Request -
Turn the lines below into a numbered list, leaving out any blank lines.

Dataset rows -
- - - - - - -
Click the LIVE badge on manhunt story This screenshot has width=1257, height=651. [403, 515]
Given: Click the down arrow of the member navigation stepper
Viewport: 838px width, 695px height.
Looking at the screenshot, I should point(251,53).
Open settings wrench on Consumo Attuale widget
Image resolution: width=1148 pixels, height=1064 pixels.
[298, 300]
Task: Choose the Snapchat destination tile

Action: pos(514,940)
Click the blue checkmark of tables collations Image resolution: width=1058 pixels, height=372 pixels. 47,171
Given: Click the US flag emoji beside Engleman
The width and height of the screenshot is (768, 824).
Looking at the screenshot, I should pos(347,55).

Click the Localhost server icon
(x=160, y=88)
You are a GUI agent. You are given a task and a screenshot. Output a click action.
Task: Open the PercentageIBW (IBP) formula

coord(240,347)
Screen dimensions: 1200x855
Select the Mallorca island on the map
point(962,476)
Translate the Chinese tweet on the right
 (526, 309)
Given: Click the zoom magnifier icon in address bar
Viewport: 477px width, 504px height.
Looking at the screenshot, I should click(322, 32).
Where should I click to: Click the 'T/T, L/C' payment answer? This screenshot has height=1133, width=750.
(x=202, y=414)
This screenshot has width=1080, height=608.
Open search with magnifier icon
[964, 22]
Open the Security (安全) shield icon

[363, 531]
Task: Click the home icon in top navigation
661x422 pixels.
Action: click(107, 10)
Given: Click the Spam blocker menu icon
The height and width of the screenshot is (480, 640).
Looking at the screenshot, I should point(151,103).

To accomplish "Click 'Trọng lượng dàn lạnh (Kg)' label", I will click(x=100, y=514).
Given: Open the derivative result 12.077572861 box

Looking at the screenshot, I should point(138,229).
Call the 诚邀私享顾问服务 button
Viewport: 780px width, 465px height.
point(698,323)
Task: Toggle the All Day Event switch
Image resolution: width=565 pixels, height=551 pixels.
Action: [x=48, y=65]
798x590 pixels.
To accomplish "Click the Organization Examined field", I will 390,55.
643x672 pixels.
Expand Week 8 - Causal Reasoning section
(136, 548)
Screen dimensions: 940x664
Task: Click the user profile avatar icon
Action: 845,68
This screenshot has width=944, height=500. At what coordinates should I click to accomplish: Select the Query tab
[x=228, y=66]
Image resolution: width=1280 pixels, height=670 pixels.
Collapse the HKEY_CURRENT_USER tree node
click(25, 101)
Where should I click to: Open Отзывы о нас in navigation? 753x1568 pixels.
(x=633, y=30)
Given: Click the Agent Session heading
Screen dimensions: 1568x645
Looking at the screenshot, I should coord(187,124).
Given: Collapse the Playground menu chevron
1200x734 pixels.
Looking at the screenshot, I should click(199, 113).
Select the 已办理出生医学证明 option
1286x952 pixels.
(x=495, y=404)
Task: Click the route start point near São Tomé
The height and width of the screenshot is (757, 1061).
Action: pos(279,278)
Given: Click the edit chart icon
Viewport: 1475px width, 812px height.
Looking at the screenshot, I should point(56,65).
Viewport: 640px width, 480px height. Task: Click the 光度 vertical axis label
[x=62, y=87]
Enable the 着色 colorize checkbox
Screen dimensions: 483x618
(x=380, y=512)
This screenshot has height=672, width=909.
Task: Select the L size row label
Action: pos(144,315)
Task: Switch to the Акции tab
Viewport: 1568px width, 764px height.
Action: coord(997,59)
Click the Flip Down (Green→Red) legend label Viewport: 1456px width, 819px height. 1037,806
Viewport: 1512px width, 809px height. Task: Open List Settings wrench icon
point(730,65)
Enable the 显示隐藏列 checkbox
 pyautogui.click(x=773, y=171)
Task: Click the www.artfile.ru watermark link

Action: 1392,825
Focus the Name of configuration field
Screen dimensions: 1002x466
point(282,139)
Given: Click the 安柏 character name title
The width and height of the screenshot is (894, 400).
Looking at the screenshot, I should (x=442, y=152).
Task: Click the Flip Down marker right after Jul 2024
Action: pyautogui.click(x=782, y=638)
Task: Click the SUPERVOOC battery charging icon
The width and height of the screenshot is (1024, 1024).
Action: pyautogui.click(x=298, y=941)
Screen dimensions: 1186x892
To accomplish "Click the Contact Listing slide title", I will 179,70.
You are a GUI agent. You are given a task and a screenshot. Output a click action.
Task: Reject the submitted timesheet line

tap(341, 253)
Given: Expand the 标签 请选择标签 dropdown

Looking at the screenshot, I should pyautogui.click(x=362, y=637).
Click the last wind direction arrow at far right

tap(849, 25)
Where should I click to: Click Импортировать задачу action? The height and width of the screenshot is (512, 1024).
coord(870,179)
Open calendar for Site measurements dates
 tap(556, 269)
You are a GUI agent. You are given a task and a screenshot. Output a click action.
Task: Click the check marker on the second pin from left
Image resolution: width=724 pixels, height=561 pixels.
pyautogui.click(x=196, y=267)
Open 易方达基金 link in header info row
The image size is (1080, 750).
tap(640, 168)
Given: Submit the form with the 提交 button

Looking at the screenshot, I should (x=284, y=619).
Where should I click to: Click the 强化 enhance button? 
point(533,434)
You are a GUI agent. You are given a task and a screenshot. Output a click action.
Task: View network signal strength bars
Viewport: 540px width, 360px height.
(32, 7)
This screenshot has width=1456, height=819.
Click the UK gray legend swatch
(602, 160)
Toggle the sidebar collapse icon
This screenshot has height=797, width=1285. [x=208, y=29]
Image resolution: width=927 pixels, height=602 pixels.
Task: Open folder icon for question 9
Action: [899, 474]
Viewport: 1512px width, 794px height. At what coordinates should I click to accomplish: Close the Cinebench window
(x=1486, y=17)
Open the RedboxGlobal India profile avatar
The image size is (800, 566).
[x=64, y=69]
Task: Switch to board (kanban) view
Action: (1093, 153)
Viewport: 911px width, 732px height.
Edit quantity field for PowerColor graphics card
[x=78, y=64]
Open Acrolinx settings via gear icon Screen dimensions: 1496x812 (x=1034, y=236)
- - - - - - -
Solution to this task -
1. Click the LIVE badge on manhunt story This screenshot has width=1257, height=651. [403, 515]
2. Given: Click the down arrow of the member navigation stepper
3. Viewport: 838px width, 695px height.
4. Looking at the screenshot, I should point(251,53).
5. Open settings wrench on Consumo Attuale widget
6. Image resolution: width=1148 pixels, height=1064 pixels.
7. [298, 300]
8. Task: Choose the Snapchat destination tile
9. Action: pos(514,940)
10. Click the blue checkmark of tables collations Image resolution: width=1058 pixels, height=372 pixels. 47,171
11. Given: Click the US flag emoji beside Engleman
12. The width and height of the screenshot is (768, 824).
13. Looking at the screenshot, I should pos(347,55).
14. Click the Localhost server icon
15. (x=160, y=88)
16. You are a GUI agent. You are given a task and a screenshot. Output a click action.
17. Task: Open the PercentageIBW (IBP) formula
18. coord(240,347)
19. Screen dimensions: 1200x855
20. Select the Mallorca island on the map
21. point(962,476)
22. Translate the Chinese tweet on the right
23.  (526, 309)
24. Given: Click the zoom magnifier icon in address bar
25. Viewport: 477px width, 504px height.
26. Looking at the screenshot, I should click(322, 32).
27. Where should I click to: Click the 'T/T, L/C' payment answer? This screenshot has height=1133, width=750.
28. (x=202, y=414)
29. This screenshot has width=1080, height=608.
30. Open search with magnifier icon
31. [964, 22]
32. Open the Security (安全) shield icon
33. [363, 531]
34. Task: Click the home icon in top navigation
35. 661x422 pixels.
36. Action: click(107, 10)
37. Given: Click the Spam blocker menu icon
38. The height and width of the screenshot is (480, 640).
39. Looking at the screenshot, I should point(151,103).
40. To accomplish "Click 'Trọng lượng dàn lạnh (Kg)' label", I will click(x=100, y=514).
41. Given: Open the derivative result 12.077572861 box
42. Looking at the screenshot, I should point(138,229).
43. Call the 诚邀私享顾问服务 button
44. Viewport: 780px width, 465px height.
45. point(698,323)
46. Task: Toggle the All Day Event switch
47. Image resolution: width=565 pixels, height=551 pixels.
48. Action: [x=48, y=65]
49. 798x590 pixels.
50. To accomplish "Click the Organization Examined field", I will 390,55.
51. 643x672 pixels.
52. Expand Week 8 - Causal Reasoning section
53. (136, 548)
54. Screen dimensions: 940x664
55. Task: Click the user profile avatar icon
56. Action: 845,68
57. This screenshot has width=944, height=500. At what coordinates should I click to accomplish: Select the Query tab
58. [x=228, y=66]
59. Image resolution: width=1280 pixels, height=670 pixels.
60. Collapse the HKEY_CURRENT_USER tree node
61. click(25, 101)
62. Where should I click to: Open Отзывы о нас in navigation? 753x1568 pixels.
63. (x=633, y=30)
64. Given: Click the Agent Session heading
65. Screen dimensions: 1568x645
66. Looking at the screenshot, I should coord(187,124).
67. Given: Collapse the Playground menu chevron
68. 1200x734 pixels.
69. Looking at the screenshot, I should click(199, 113).
70. Select the 已办理出生医学证明 option
71. 1286x952 pixels.
72. (x=495, y=404)
73. Task: Click the route start point near São Tomé
74. The height and width of the screenshot is (757, 1061).
75. Action: pos(279,278)
76. Given: Click the edit chart icon
77. Viewport: 1475px width, 812px height.
78. Looking at the screenshot, I should point(56,65).
79. Viewport: 640px width, 480px height. Task: Click the 光度 vertical axis label
80. [x=62, y=87]
81. Enable the 着色 colorize checkbox
82. Screen dimensions: 483x618
83. (x=380, y=512)
84. This screenshot has height=672, width=909.
85. Task: Select the L size row label
86. Action: pos(144,315)
87. Task: Switch to the Акции tab
88. Viewport: 1568px width, 764px height.
89. Action: coord(997,59)
90. Click the Flip Down (Green→Red) legend label Viewport: 1456px width, 819px height. 1037,806
91. Viewport: 1512px width, 809px height. Task: Open List Settings wrench icon
92. point(730,65)
93. Enable the 显示隐藏列 checkbox
94.  pyautogui.click(x=773, y=171)
95. Task: Click the www.artfile.ru watermark link
96. Action: 1392,825
97. Focus the Name of configuration field
98. Screen dimensions: 1002x466
99. point(282,139)
100. Given: Click the 安柏 character name title
101. The width and height of the screenshot is (894, 400).
102. Looking at the screenshot, I should (x=442, y=152).
103. Task: Click the Flip Down marker right after Jul 2024
104. Action: pyautogui.click(x=782, y=638)
105. Task: Click the SUPERVOOC battery charging icon
106. The width and height of the screenshot is (1024, 1024).
107. Action: pyautogui.click(x=298, y=941)
108. Screen dimensions: 1186x892
109. To accomplish "Click the Contact Listing slide title", I will 179,70.
110. You are a GUI agent. You are given a task and a screenshot. Output a click action.
111. Task: Reject the submitted timesheet line
112. tap(341, 253)
113. Given: Expand the 标签 请选择标签 dropdown
114. Looking at the screenshot, I should pyautogui.click(x=362, y=637).
115. Click the last wind direction arrow at far right
116. tap(849, 25)
117. Where should I click to: Click Импортировать задачу action? The height and width of the screenshot is (512, 1024).
118. coord(870,179)
119. Open calendar for Site measurements dates
120.  tap(556, 269)
121. You are a GUI agent. You are given a task and a screenshot. Output a click action.
122. Task: Click the check marker on the second pin from left
123. Image resolution: width=724 pixels, height=561 pixels.
124. pyautogui.click(x=196, y=267)
125. Open 易方达基金 link in header info row
126. The image size is (1080, 750).
127. tap(640, 168)
128. Given: Submit the form with the 提交 button
129. Looking at the screenshot, I should (x=284, y=619).
130. Where should I click to: Click the 强化 enhance button? 
131. point(533,434)
132. You are a GUI agent. You are given a task and a screenshot. Output a click action.
133. Task: View network signal strength bars
134. Viewport: 540px width, 360px height.
135. (32, 7)
136. This screenshot has width=1456, height=819.
137. Click the UK gray legend swatch
138. (602, 160)
139. Toggle the sidebar collapse icon
140. This screenshot has height=797, width=1285. [x=208, y=29]
141. Image resolution: width=927 pixels, height=602 pixels.
142. Task: Open folder icon for question 9
143. Action: [899, 474]
144. Viewport: 1512px width, 794px height. At what coordinates should I click to accomplish: Close the Cinebench window
145. (x=1486, y=17)
146. Open the RedboxGlobal India profile avatar
147. The image size is (800, 566).
148. [x=64, y=69]
149. Task: Switch to board (kanban) view
150. Action: (1093, 153)
151. Viewport: 911px width, 732px height.
152. Edit quantity field for PowerColor graphics card
153. [x=78, y=64]
154. Open Acrolinx settings via gear icon Screen dimensions: 1496x812 (x=1034, y=236)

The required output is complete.